Ketchum businessman Paul Kenny, one of the founders of Paul Kenny’s Ski and Sports at the Warm Springs base of Bald Mountain, as well as owner of The Mercantile of Sun Valley, a clothing store that was in the Lane Mercantile Building, said the coffee chains will be a positive addition to the local economy. Currently, Kenny is a leasing and sales agent for Colliers International, a commercial real estate company.

"Hopefully, the big guys will become anchor tenants and provide a draw for customers, be a boon to existing local businesses," Kenny said. "If we can get them to add to fund raisers, like Tully’s and Starbucks are doing off the bat, they can add to the community."

Both coffee chains are, in fact, contributing to local charitable organizations upon their arrival to the valley.

Tully’s, which opened its doors to customers Friday afternoon, donated $50,000 to the Bill Janss Community Center, and the company has been a long-time supporter of the Sun Valley Ski Education Foundation.

Starbucks, scheduled to host a grand opening on Saturday, will donate its first day’s proceeds to the Blaine County Recreation District. Starbucks also donates its day-old pastries and coffee that has been exposed to air more than seven days to local charitable organizations. The Ketchum Starbucks will make those donations to the Blaine County Senior Center in Hailey.

Kenny said the chains can add pull to Ketchum’s downtown and the entire Sun Valley area, but he said he doesn’t want to see a board room full of white-collared executives in New York City making decisions that will affect this area.

Declared Kenny: "I want these chains to stay—to add health to the local economy, but the town needs a commitment from them. They need to entrench themselves here and keep people employed. We’re all scared of change, but maybe the world market with the Internet and chains and such will be good for us."

But the competition from those two chain operations pales in comparison to another threat—the growing availability of goods on the World Wide Web and from mail order catalogues.
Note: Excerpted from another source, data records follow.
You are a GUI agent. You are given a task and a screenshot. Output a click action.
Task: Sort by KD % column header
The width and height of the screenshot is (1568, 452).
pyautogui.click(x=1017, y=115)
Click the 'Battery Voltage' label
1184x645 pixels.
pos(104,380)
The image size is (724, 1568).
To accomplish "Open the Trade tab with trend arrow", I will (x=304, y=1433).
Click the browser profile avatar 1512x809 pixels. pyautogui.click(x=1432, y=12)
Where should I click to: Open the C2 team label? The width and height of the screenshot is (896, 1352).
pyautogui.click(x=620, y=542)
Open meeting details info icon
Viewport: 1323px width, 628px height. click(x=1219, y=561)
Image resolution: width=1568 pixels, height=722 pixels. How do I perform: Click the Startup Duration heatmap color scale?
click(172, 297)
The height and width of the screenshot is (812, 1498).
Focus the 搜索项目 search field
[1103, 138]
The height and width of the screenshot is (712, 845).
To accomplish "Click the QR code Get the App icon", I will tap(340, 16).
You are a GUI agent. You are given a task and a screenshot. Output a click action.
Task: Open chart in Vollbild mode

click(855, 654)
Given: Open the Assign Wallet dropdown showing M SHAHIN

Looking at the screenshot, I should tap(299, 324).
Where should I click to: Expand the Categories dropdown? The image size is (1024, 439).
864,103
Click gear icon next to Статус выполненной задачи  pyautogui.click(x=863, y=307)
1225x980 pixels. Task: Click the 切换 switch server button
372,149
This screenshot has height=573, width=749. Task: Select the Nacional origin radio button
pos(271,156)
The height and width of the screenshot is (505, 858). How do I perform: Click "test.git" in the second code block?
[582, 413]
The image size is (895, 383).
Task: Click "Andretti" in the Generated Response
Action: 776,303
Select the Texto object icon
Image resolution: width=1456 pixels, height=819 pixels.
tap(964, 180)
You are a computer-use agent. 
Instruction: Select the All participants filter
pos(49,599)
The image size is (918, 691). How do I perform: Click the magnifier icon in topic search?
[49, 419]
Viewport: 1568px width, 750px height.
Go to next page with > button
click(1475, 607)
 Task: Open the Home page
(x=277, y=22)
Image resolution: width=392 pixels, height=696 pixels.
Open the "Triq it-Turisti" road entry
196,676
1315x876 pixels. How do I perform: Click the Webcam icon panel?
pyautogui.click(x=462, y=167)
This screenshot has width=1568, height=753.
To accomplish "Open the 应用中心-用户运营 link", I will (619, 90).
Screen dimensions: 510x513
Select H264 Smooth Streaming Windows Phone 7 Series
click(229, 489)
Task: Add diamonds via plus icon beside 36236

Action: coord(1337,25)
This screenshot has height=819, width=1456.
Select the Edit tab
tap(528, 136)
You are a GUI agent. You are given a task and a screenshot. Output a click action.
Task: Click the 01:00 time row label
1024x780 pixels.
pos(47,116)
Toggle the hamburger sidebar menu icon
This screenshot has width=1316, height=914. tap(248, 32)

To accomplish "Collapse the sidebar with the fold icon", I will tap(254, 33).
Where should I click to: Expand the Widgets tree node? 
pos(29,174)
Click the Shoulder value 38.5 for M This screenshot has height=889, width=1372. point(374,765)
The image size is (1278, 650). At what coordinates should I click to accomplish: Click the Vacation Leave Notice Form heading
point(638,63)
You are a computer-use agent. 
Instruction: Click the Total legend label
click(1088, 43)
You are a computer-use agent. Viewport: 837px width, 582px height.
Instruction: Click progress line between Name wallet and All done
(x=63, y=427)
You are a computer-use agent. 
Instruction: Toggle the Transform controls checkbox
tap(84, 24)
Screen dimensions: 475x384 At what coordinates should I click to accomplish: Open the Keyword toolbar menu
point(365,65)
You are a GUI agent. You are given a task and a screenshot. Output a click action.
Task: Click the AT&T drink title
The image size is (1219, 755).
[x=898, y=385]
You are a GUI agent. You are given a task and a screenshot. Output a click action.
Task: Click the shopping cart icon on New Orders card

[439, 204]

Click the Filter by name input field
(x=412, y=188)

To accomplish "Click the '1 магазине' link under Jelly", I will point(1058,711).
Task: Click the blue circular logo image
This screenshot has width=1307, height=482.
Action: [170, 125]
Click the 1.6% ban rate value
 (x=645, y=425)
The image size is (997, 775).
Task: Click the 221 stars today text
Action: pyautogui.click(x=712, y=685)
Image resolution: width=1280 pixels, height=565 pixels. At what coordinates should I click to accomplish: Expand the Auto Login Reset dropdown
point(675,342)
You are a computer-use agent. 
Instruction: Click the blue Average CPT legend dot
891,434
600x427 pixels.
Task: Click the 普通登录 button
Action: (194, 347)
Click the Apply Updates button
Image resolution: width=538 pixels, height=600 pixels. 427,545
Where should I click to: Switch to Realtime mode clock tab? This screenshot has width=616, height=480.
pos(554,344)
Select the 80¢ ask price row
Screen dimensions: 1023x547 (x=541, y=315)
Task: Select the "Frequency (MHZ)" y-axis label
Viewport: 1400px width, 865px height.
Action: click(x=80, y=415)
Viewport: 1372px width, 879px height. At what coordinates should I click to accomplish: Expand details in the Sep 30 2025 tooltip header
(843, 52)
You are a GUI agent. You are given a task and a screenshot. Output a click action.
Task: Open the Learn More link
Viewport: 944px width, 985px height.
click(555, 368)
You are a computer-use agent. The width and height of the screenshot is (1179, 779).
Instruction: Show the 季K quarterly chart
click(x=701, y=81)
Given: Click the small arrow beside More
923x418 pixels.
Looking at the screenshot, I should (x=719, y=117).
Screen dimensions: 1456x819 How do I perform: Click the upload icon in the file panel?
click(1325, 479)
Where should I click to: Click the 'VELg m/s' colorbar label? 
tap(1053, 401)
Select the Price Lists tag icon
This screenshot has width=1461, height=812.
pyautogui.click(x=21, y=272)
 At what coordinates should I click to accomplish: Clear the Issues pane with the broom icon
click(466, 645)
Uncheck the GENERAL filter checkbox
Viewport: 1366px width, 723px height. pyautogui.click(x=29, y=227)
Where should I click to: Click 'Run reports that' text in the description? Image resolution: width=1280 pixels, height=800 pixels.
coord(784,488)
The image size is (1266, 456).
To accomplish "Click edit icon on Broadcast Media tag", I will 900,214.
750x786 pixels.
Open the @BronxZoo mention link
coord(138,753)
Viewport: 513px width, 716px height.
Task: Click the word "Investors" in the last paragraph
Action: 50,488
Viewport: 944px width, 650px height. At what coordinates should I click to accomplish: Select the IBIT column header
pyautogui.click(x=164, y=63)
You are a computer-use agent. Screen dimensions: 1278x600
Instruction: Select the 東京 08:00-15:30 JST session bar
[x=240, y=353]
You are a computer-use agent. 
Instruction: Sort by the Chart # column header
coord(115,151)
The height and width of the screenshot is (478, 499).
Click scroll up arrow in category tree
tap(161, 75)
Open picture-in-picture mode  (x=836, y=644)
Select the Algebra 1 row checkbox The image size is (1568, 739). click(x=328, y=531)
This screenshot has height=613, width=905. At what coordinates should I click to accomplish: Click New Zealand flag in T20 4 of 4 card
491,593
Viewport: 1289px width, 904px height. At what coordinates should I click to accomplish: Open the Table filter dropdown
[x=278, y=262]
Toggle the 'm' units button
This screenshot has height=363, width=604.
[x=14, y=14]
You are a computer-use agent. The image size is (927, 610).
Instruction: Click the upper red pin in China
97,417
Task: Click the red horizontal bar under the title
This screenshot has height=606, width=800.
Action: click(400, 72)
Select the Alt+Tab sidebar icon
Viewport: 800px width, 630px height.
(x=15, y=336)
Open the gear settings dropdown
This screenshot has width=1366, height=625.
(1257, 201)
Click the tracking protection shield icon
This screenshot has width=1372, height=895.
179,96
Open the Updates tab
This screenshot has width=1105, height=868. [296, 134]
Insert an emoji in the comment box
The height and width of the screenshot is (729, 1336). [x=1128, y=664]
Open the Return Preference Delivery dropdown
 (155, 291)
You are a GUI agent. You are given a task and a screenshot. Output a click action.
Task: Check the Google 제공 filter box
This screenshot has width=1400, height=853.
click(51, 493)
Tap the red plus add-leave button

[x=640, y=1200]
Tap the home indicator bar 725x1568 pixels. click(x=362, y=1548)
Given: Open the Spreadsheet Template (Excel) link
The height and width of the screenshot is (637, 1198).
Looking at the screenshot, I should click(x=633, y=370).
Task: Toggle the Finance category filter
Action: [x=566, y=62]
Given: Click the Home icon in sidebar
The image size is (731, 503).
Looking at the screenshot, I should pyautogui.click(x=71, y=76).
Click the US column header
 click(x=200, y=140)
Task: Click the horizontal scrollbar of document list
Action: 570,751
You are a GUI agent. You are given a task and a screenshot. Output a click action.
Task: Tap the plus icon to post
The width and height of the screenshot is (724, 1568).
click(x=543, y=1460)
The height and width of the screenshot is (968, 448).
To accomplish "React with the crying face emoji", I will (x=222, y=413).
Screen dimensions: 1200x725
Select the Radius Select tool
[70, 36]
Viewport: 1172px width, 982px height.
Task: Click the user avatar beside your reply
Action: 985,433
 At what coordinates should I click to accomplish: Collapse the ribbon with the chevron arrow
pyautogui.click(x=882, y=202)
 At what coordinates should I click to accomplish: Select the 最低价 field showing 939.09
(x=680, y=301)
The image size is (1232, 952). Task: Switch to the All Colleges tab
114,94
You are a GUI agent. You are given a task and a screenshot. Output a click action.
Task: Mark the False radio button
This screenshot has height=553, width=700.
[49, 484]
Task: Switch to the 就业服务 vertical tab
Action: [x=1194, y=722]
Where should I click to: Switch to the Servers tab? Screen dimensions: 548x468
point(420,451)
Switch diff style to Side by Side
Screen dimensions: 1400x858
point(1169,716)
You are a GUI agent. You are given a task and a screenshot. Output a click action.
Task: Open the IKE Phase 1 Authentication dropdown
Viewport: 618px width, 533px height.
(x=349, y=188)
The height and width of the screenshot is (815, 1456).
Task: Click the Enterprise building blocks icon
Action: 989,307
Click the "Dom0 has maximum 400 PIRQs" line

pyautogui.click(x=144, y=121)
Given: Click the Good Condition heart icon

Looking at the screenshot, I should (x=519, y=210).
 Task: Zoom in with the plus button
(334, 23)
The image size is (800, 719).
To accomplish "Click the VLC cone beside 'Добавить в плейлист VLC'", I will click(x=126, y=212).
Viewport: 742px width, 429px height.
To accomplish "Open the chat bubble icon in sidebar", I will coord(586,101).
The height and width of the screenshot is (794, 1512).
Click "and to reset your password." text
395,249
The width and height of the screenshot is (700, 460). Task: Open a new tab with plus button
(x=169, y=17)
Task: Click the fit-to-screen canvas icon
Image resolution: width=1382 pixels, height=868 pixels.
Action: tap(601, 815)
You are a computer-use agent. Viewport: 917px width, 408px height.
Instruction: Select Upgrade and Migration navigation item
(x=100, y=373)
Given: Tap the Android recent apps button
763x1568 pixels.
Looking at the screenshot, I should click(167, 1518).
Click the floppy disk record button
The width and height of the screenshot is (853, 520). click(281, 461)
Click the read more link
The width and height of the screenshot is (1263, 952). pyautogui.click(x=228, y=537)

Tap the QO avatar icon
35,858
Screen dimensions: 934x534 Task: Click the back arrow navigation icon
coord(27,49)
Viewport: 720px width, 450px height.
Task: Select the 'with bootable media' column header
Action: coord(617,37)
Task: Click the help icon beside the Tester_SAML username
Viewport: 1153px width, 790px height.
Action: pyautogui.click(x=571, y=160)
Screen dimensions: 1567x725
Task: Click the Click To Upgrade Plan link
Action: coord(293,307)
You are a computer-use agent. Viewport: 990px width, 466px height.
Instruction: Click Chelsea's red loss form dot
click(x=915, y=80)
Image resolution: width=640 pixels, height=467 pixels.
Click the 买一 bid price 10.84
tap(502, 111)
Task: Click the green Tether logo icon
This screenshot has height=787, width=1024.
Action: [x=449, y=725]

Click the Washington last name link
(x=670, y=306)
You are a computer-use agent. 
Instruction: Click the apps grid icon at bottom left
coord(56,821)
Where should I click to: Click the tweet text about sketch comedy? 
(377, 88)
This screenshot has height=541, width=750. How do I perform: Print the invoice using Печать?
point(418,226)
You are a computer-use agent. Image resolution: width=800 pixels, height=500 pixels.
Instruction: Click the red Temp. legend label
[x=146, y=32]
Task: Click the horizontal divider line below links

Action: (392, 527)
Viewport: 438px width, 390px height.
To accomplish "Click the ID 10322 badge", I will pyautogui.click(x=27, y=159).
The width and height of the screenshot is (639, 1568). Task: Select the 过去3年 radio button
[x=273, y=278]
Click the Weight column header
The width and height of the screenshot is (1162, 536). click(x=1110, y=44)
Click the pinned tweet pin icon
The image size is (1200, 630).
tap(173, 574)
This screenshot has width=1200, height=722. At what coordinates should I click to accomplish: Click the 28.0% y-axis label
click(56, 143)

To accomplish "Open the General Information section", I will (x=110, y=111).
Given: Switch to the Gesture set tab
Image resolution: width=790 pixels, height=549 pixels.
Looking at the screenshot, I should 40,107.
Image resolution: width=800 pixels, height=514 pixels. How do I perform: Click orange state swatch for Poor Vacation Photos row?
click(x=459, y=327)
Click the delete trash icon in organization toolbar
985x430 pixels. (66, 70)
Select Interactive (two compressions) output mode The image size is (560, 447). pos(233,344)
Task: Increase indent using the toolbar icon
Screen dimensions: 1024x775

The world market is real and has infiltrated the Wood River Valley.

Companies such as Amazon.com, ebay.com, priceline.com, travelocity.com, Campmore, Eddie Bauer, L.L. Bean and many others are providing goods at competitive prices and they eliminate the customer’s need to leave their homes to shop.

Boise State’s Skoro said competition against the world’s economy, not just among valley businesses, does make it harder for local business owners to make a living.

"I can’t imagine, being an Amazon.com book buyer, that there are still book stores in business," he said. "It’s too easy to buy books on the Internet."

Iconoclast Books owner Gary Hunt said Internet sales have affected his retail, in-the-store sales, but he too has joined the Internet shopping world and is selling books online at www.iconoclastbooks.com. Internet sales carry Iconoclast during slack periods, Hunt said.

"(The Internet) is changing the way book business is being done," he said. "If you don’t stick with it, you’re going to be left behind."

Skoro admitted some people apparently feel differently than he does and local shopping districts do have appeal that will always draw customers. Sturtevant’s and Sturto’s Santa said the world market "could be considered a threat, but it’s my feeling that resort sports specialists have the opportunity to do things urban retailers can not."

Santa’s stores offer goods such as ski boots and custom foot beds that require customers to go to his shop. Also, services like tuning and renting skis will continue to require customers to visit similar businesses.

"Shopping is a pastime," he said. "Retail is not going away."